# Multiclass Classification: Linear classification with the MNIST data set

Author: Severin Angerpointner

**Abstract:** In this tutorial we will:
* Implement a layer of Adalines (neurons) for multiclass classification (here with the MNIST dataset of handwritten digits)
* Carry out the training
* Set an efficiency benchmark in number recognition for comparison to a multi-layer network (later)

In [1]:
import pandas as pd
import numpy as np
import gzip
import urllib
import matplotlib
import matplotlib.pyplot as plt

In [2]:
np.random.seed(15)

In [3]:
%matplotlib inline

plt.rcParams["figure.figsize"] = [10, 8]
matplotlib.rc("savefig", dpi=200)

from IPython.display import display, Javascript

disable_js = """
IPython.OutputArea.prototype._should_scroll = function(lines) {
    return false;
}
"""
display(Javascript(disable_js))

<IPython.core.display.Javascript object>

In [4]:
# module for file access
import os.path

# global file name of our data source
digit_name = 'digits.csv'
label_name = 'labels.csv'

def fetch_digit_data(num_images):
    '''
    Download 'num_images' datasets (images plus labels) from the MNIST database and save them as .csv files for further use.
    (This might take a while for the whole dataset (60,000 images))
    '''
    #open gzip file from url and unzip it
    with gzip.open(
                  urllib.request.urlopen(
                      'http://yann.lecun.com/exdb/mnist/train-images-idx3-ubyte.gz')   ) as bytestream:
        #read raw bytestring in buffer (images are 28 by 28 pixels)
        bytestream.read(16)
        buf = bytestream.read(28 * 28 * num_images)
        data = np.frombuffer(buf, dtype=np.uint8)
        data = data.reshape((num_images, 28 * 28))
        #save images as num_images x 28*28 array
        np.savetxt(digit_name, data, fmt='%u',delimiter=',')
  
    #analogous for the labels
    with gzip.open(
                  urllib.request.urlopen(
                      'http://yann.lecun.com/exdb/mnist/train-labels-idx1-ubyte.gz')   ) as bytestream:
        bytestream.read(8)
        buf = bytestream.read(num_images)
        data = np.frombuffer(buf, dtype=np.uint8)
        data = data.reshape(num_images)
        np.savetxt(label_name, data, fmt='%u',delimiter=',')
         
    return

# fetch data from internet source only if the file is not available locally
#fetch both and override old data to ensure same ordering
if not os.path.exists(digit_name) or not os.path.exists(label_name):
    fetch_digit_data(60000)

### Preparation of the multiclass data

The `prep_digit_data()` function has to be adapted as in the preceding implementations we only used two classes (eg. for iris data). The class labels will now be [0,9].

In [5]:
def prep_digit_data(df,dl):
    ''' 
    Fetches 28x28 digit images from the digit data and
    returns (X, Y), where X is a list of 28x28 arrays and Y a list of labels.
    '''
   
    # as feature we take the first 28 * 28 data entries,
    # which are the pixel brightness/darkness values (between 0 and 255)
    X = df.iloc[:, 0:784].values
    

    # read class labels: (labels already suitable indices, between 0 and 9)
    classes = dl.iloc[:].values 

    Y = []
    for i in range(len(classes)):
        Y.append(classes[i])
    
    # to make it more realistic, we randomize the data
    indices = np.random.permutation(len(X))
    X_rand = [X[i] for i in indices]
    Y_rand = [Y[i] for i in indices]

    # return the randomized lists as numpy arrays
    return np.array(X_rand,dtype=np.float64), np.array(Y_rand)

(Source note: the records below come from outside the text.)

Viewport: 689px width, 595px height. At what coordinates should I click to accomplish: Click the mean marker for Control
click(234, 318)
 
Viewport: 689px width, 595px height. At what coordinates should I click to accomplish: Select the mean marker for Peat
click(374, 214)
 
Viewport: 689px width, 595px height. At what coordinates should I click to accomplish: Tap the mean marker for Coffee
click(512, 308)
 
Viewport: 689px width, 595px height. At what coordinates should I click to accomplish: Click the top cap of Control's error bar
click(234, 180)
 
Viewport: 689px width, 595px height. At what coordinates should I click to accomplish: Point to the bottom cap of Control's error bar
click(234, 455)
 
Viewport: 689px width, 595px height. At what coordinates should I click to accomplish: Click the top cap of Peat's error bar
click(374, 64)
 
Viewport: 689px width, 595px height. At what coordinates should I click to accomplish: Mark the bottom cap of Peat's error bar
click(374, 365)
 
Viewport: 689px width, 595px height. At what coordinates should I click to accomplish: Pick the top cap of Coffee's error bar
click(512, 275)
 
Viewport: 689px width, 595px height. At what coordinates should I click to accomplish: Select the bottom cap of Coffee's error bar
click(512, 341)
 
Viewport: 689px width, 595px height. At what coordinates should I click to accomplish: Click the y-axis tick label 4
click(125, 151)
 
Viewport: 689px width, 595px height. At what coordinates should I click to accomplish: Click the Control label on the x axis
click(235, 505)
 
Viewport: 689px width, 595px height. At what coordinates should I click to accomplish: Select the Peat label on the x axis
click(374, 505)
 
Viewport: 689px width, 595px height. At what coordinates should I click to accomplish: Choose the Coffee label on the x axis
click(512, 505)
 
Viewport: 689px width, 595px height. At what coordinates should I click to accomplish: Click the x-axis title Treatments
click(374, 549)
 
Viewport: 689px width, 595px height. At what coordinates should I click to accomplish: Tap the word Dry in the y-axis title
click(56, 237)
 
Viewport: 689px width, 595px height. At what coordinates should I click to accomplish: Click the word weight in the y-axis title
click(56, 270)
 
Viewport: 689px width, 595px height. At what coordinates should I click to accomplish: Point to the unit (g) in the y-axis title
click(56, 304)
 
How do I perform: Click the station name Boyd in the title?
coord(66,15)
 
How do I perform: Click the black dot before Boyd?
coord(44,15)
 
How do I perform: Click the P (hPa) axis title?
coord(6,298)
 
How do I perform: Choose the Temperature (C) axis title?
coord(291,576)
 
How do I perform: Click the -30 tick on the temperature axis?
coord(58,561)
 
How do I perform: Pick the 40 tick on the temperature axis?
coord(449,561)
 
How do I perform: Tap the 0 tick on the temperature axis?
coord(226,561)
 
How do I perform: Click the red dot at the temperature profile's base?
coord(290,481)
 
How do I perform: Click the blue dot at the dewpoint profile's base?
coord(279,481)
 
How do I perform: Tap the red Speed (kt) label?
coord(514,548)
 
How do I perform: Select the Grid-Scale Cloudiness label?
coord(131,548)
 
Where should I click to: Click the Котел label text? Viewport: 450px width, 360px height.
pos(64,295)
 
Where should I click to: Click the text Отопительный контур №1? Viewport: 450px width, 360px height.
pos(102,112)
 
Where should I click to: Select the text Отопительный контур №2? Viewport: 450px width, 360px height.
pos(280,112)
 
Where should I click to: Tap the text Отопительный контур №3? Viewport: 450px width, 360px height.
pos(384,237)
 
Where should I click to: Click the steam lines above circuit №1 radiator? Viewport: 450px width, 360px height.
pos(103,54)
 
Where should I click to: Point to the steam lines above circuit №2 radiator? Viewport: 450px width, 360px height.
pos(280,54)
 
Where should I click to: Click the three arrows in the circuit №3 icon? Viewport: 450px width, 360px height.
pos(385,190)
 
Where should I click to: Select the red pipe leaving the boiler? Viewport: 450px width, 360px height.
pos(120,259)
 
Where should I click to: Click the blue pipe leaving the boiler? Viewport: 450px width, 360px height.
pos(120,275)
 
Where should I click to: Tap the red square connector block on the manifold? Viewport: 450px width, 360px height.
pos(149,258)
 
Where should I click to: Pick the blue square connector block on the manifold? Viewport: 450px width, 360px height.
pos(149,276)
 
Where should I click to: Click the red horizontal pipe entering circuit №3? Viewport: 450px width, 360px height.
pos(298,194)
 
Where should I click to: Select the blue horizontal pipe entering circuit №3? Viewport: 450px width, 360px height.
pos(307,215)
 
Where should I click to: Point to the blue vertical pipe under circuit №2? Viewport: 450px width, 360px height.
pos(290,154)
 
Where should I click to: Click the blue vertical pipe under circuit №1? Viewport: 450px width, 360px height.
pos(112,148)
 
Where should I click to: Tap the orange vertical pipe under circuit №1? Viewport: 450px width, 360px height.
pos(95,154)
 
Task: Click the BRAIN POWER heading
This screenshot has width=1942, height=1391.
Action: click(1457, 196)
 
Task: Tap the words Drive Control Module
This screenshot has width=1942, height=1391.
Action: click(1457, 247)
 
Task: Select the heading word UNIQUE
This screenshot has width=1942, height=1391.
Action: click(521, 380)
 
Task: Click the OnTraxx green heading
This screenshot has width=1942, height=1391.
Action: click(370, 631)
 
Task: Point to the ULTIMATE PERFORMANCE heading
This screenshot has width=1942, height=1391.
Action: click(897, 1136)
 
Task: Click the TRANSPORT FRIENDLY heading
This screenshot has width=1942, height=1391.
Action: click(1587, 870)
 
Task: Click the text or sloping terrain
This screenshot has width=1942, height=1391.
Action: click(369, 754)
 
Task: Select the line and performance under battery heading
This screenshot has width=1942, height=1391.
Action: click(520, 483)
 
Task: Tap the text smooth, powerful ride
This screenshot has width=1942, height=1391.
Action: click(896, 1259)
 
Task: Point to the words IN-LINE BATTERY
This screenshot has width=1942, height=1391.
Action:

# This function is not in use (not revised yet)
def generate_random_data(num, n_features=2, n_classes=2):
    '''
    generates num items of radom data
    Y: an array of classes '-1 or 1'
    X: the corresponding data vectors
    '''
    
    # generate class labels -1 and 1
    Y = np.random.randint(n_classes, size=num)

    # generate the data on basis of which the distinction should be made
    X = np.random.rand(num, n_features)

    for n in range(num):
        phi = 2 * np.pi / (n_classes) * (Y[n] + (np.random.rand()-.5))
        v = np.array([np.cos(phi), np.sin(phi)])
        X[n, :] = v * np.random.rand() * 2

    return X, Y

### Multiclass Adaline

A multiclass Adaline is based on a layer of Adalines taking `n_in` input signals and distributing them to `n_out` output signals. The main difference to our preceding implementation of the Adaline is that now the weights are collected in a matrix `W_` instead of a vector.

In [6]:
class MultiClass: 

    def __init__(self, n_in, n_out):
        '''
        initialize class for `num` input signals
        '''

        self.n_in_ = n_in
        self.n_out_ = n_out

        self.W_ = np.zeros( (n_out, n_in) )
        self.b_ = np.zeros( (n_out, 1) )

        return
    
    def activation_input(self, X):
        '''
        calculate the activation input of the neuron
        '''
        return np.dot(X, self.W_.T) + self.b_.T
    
    def softmax(self,X):
        '''
        calculate activation function (softmax)
        '''
        exp = np.exp(self.activation_input(X))
        
        return exp / exp.sum(axis=1).reshape((X.shape[0],1))
    
    def crossentropy(self,X,Y):
        '''
        computes cross entropy for loss funcion
        '''      
        return -(1 / X.shape[0]) * (Y * np.log(self.softmax(X)) + (1 - Y) * np.log(1 - self.softmax(X))).sum()
    
    def classify(self, X):
        '''
        classify the data by sending the softmax output through an argmax
        '''
        return self.softmax(X).argmax(axis=1)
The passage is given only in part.